Не знаю, как это ему удалось. Кроме всего прочего, он уломал больничного унтера, чтобы его поместили в одну палату со мной. Я не верил своим глазам.
— Медве, — сказал я.
Он пришел один, без санитара, и бросил свое барахло на кровать рядом со мной. «Ну, привет, Бебе», — радостно сказал он. Растерявшись и совершенно обалдев, я вскочил с кровати и обнял его.
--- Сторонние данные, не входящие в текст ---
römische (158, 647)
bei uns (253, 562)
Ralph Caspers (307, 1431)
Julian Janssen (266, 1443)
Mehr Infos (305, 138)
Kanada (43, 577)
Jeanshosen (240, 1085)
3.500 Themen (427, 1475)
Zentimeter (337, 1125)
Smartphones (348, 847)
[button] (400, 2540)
— Ну! — оторопело сказал Медве.
Мы затанцевали с ним вокруг печки, я дал ему пинка. «Старина! Старина!» — орал я. Он тоже ужасно обрадовался, но был более сдержан. Тем не менее все утро и весь день мы то вставали с кроватей, то ложились снова и от возбуждения не знали, куда себя деть. Хватались то за одно, то за другое, писали, читали, с невероятной быстротой разгадали кроссворд. «Рыба из трех букв. Сом, многоводная река в Южной Америке… Амазонка, египетский фа… Тутанхамон…» Здесь, при зеленоватом свете ночника, можно было писать и после отбоя. В других же местах, беря в руки тетрадь в клетку, нам всегда приходилось соблюдать осторожность.
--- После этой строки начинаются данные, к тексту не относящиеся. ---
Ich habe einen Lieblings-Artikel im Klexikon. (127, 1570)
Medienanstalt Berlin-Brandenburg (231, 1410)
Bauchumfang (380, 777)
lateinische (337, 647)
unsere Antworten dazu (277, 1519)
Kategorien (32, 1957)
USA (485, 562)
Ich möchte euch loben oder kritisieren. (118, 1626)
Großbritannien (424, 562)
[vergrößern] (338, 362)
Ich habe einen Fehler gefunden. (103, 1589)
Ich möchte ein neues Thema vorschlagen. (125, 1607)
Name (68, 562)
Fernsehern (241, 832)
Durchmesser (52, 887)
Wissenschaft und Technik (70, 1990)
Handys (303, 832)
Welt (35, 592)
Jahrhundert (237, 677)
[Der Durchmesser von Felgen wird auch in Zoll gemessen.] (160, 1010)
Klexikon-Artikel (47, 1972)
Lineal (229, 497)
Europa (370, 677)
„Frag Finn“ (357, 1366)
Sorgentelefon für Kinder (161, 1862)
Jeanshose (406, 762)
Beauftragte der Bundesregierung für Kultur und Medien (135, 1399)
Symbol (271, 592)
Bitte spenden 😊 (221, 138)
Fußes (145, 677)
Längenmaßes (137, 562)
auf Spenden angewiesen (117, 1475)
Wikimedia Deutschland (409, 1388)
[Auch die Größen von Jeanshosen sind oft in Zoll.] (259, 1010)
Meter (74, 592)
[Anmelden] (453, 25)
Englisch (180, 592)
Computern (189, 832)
Мы приспособили для наших целей стоявший в углу около печки большой стол. На следующий день мы немного успокоились. Медве читал, потом спал, проснулся и посерьезнел, желая угомонить меня и продолжить нашу работу. Здесь ночью можно было не спать, и, поскольку мы могли сколько угодно спать днем, ночью мы всегда бодрствовали. Ужин приносили рано, в половине восьмого, потом весь домик затихал, и мы садились за работу и продолжали писать за полночь, нередко до часа, до половины второго.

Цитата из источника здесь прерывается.